[Stored data]
------------------------------

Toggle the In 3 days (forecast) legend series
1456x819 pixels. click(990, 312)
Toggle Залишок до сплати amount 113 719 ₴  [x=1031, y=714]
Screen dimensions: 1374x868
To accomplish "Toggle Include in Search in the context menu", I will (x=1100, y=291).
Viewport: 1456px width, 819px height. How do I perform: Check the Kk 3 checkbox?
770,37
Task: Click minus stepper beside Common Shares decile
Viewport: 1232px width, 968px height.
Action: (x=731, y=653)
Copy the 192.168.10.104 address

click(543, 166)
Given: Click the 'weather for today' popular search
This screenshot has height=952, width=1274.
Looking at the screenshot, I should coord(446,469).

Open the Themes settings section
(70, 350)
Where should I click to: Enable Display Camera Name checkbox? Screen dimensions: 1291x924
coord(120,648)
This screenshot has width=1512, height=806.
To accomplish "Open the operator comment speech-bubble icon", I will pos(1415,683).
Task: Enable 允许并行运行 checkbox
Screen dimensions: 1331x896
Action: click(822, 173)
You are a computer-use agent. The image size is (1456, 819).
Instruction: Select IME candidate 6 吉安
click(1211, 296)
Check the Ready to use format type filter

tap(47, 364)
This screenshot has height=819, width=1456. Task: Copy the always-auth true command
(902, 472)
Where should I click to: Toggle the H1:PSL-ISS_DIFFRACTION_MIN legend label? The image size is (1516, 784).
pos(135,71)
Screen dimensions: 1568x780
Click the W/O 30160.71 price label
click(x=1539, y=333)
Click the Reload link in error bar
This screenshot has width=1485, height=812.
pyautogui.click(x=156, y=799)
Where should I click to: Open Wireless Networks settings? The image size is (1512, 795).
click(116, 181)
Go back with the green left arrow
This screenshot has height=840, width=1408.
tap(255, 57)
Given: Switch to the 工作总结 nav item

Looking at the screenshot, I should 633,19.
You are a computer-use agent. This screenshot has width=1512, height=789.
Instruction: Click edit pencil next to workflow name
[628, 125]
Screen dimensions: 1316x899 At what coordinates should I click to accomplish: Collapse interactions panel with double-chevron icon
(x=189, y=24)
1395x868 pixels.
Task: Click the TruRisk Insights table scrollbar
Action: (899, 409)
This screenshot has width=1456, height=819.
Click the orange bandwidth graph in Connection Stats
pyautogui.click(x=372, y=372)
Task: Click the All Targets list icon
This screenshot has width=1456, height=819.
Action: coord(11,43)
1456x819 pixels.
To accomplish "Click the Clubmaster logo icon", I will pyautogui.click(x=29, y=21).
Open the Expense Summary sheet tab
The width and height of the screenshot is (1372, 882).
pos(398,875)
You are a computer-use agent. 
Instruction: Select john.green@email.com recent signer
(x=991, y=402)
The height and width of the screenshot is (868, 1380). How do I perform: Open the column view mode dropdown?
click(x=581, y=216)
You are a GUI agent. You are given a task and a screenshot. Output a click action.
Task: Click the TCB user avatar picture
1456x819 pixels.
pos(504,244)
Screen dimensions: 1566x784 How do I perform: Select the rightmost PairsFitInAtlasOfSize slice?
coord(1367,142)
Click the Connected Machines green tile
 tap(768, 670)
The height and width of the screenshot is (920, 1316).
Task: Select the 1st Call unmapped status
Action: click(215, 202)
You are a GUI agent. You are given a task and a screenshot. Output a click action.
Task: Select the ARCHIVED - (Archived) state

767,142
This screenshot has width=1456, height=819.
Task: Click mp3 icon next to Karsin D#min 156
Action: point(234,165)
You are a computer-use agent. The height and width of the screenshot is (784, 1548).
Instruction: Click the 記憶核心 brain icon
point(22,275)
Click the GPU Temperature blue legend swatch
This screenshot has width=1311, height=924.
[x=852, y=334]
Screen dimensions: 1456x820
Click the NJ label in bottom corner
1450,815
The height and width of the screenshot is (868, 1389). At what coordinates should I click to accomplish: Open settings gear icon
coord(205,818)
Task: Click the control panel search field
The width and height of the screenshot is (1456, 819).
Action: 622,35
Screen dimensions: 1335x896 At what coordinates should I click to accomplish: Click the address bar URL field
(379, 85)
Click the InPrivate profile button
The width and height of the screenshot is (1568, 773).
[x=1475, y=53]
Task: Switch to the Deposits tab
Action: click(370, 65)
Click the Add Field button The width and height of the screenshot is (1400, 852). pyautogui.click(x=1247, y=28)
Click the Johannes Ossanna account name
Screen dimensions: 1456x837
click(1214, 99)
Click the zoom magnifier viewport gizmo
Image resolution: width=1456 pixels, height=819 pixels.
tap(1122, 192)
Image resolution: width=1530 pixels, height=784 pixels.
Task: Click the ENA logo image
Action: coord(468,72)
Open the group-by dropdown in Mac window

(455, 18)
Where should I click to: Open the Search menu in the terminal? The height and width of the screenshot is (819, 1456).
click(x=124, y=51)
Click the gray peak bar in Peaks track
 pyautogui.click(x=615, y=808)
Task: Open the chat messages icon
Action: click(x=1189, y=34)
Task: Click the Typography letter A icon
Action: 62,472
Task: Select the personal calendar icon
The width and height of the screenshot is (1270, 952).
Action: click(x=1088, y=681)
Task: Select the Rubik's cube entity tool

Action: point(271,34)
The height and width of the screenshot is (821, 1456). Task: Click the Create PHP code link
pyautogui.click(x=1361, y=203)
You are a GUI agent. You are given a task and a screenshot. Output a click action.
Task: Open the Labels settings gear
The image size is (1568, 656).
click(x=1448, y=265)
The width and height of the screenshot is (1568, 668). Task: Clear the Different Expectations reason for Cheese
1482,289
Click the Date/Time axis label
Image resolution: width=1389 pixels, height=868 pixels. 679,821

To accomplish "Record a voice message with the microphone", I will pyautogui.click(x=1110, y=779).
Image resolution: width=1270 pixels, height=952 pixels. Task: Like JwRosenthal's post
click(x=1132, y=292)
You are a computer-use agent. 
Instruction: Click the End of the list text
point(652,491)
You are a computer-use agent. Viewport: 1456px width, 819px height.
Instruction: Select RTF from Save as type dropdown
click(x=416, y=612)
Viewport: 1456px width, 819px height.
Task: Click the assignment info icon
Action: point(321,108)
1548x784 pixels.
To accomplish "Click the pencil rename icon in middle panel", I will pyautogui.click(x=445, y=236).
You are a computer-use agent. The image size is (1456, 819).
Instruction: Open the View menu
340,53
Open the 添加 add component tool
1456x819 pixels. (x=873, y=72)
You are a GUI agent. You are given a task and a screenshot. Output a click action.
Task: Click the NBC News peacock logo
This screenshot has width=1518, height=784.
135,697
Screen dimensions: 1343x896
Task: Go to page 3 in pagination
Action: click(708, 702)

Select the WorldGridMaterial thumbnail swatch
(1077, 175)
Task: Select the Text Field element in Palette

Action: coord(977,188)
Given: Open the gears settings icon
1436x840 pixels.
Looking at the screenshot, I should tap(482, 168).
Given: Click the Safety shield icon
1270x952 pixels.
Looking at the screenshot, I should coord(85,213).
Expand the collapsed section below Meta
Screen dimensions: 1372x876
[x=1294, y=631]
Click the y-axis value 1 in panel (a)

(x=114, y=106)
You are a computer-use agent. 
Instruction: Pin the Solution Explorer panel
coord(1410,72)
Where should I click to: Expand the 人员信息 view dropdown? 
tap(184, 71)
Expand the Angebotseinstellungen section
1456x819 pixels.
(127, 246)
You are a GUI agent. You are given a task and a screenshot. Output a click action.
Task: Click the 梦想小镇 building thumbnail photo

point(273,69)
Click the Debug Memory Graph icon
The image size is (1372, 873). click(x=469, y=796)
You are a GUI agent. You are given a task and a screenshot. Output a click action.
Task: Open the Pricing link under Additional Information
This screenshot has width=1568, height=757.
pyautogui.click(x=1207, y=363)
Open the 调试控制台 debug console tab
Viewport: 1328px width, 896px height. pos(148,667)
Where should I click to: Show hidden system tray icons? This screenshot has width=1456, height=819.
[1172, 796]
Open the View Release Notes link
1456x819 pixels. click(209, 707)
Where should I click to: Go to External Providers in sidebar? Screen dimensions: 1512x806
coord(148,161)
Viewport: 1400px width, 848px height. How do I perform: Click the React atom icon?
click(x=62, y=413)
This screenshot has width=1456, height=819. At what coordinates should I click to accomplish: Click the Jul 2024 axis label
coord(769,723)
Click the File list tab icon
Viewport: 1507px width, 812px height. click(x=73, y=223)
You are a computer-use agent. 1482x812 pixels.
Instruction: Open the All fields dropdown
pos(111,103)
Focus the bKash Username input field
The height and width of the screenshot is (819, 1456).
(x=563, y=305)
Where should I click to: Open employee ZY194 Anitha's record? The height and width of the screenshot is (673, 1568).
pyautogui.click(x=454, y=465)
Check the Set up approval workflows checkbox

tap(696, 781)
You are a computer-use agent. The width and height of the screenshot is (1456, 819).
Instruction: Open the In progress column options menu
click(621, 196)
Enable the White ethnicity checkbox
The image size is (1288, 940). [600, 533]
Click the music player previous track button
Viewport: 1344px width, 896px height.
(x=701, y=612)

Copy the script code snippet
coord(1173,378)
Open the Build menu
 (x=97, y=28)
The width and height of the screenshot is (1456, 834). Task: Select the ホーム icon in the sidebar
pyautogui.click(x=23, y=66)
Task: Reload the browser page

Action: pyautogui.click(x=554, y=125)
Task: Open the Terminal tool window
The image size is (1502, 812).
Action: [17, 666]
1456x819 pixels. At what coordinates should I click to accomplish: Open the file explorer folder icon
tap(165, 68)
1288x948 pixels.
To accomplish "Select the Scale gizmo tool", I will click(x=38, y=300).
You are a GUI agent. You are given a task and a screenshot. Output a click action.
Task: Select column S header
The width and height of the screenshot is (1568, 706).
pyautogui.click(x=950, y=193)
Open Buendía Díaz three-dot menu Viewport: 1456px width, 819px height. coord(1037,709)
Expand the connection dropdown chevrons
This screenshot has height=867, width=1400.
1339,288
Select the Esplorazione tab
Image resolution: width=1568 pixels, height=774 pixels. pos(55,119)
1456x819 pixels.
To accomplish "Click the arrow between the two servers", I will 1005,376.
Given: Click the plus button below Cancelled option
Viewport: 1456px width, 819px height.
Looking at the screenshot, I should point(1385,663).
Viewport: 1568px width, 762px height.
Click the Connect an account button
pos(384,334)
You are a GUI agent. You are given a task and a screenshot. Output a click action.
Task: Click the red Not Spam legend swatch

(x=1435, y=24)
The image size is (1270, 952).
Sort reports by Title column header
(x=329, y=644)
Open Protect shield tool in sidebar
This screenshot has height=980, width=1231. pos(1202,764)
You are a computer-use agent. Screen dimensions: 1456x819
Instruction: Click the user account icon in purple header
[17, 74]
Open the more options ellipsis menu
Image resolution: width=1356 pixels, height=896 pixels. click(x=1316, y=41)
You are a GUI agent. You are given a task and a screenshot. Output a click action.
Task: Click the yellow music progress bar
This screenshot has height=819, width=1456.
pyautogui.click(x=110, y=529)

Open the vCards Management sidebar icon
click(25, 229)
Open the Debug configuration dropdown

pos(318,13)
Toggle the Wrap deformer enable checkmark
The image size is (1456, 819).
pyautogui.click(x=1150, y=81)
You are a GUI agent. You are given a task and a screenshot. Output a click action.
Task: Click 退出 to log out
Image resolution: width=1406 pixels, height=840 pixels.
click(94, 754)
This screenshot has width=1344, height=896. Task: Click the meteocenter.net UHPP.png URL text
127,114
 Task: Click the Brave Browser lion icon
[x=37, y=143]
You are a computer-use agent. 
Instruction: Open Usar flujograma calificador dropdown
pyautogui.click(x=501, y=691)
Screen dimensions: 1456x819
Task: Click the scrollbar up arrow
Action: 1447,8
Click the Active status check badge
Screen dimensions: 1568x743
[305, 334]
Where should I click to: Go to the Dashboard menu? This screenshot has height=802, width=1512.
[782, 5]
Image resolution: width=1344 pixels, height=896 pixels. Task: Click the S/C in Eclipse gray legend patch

------------------------------

### Directions
What this exercise asks for is every line of the data above with the word "music".

### Result of this task
Click the music player previous track button
Task: Click the yellow music progress bar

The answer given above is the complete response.